Yoğurt kabının saksı olma ihtimali
Lapa lapa kar yağdığında her birimize özel bir mektup atılıyormuş hissine kapılırım.
Bulutlar görünmez kapımızda beyaz beyaz
bağırır: "Postaaa!"
Bu sene henüz bi' mektup gelmedi.
İki satır...
O yüzden
biz mektup atmaya devam edelim.
Düşünmeyi
yukarıya mektup atmaya benzetiyorum. Biraz hayali olsa da gerçekçi yanı var.
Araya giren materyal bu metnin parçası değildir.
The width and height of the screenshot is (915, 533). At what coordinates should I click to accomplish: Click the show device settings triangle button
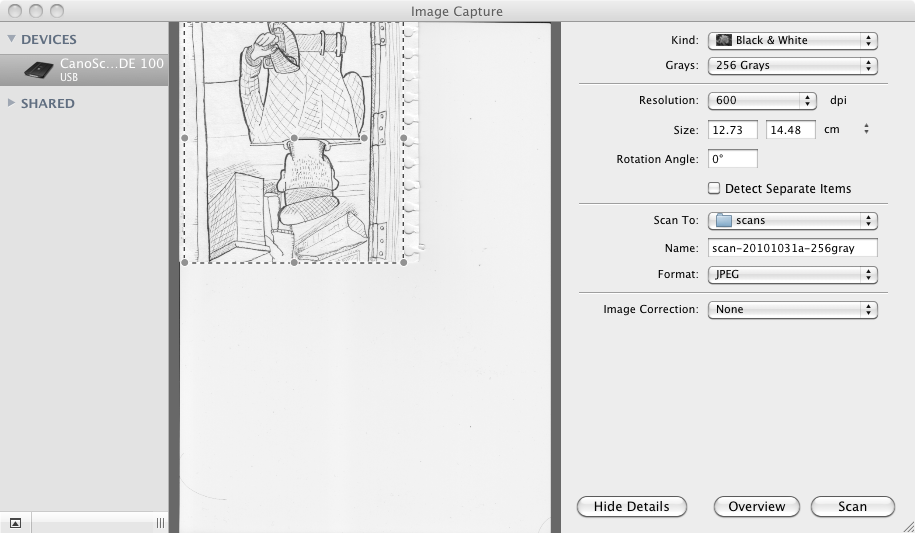(16, 523)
Düşüncelerimizi ilkin onları en iyi anlayabilen Var’a fısıldarız. Fısıldarken
dudak bile kıpırdatmamıza gerek olmadığı ve doğrudan, hem de düşünemediğimiz
kadar bile anlaşıldığımızdan emin olduğumuz bu yüksek paylaşım bizim ilk
zihinsel soluğumuz gibidir. Kara parçamız, bedensel varlığımızdan çıkan en
beyaz soluk maviye, buluta karışır. Biz de kendi havamızı yaratır gibi oluruz.
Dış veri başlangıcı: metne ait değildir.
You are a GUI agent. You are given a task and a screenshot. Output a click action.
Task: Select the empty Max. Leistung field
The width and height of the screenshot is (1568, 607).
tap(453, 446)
Göğe katkımızı sunar gibi… Sonrasında bunu anlayabilecek insanlarla paylaştıkça
düşünce karşıtlığında ve eksikliğinde kendini tamamlar, olgunlaşır. Bir duruş
ve o duruşun görünümleri olan davranışlarla yavaş yavaş yaşama dahil olmaya
başlar. Süreci uzun ya da çok uzun olsa da bu böyledir. Mektuplar hep havada
kalmaz. Aynı mektupları atanlar ve düşünmeyi, okumayı sevenlerce yaşanmaya
başladığı için yeryüzünde gezinmeye başlar.
Fakat şu
da var. Ne vakit düşündüğümüzü çok tabii olarak dile getirsek "Felsefe yapıyor!"
diye yargılandığımız bir zemine de sahibiz. Halbuki düşünen bir zihnin dile
gelişinden ibarettir durum. Biz dursak, düşünce durmaz, dilin ardına gelir ve
söz gelimi bir çay içimi açsak anında çıkar dudaklarımızdan sokağa… Düşünceyi
zaptedebilen var mı ki? Zapt etmek isteyen çoksa da…
Keza kalem
de. Zihnin ibriğidir. Hürmet içinde kenarda boşalan kupaları gözetler. Her
şeyin anlamlı olması her boşluğu güzel doldurma işi gibidir. Dünyada gezinen
herkes ya “Her şey çok anlamlı!” ya da “Her şey ne kadar anlamsız.” gibi iki
uca kurulmuş o salıncağa binip binip inmiyor mu? Ne? Düşenlerde mi var? Hiç
inmeyenler de mi var?
Bir de bu
düşündüğümüzü, yine hakikaten hususi bir cümle kurma gayreti olmaksızın,
kendiliğinden kuruluyor iken yani pek tabii bir edebiyat ile aktardığımızda da
"Edebiyat yapıyor!" diye yargılanıyoruz. Edebiyat samimiyettir. Eğer
cümlemiz sadece ağdalı ve samimi değilse kabul, biz de öyle düşünürüz. Fakat
hem samimi hem de en ideal cümlelerle konuşma ve yazmanın -edebiyat yapmak-
değil, edebiyatın ta kendisi olduğunu teslim etmeliyiz.
Bak yine
bir yerde ufak tefek ne olursa zihin kendi vazifesini ele almış durumda. Malum.
Düşünüyor.
Ara kafede sütlü Türk kahvesinin çay
bardağında sunulmasının sebebini sorduğumda personel yeterli cevap veremedi.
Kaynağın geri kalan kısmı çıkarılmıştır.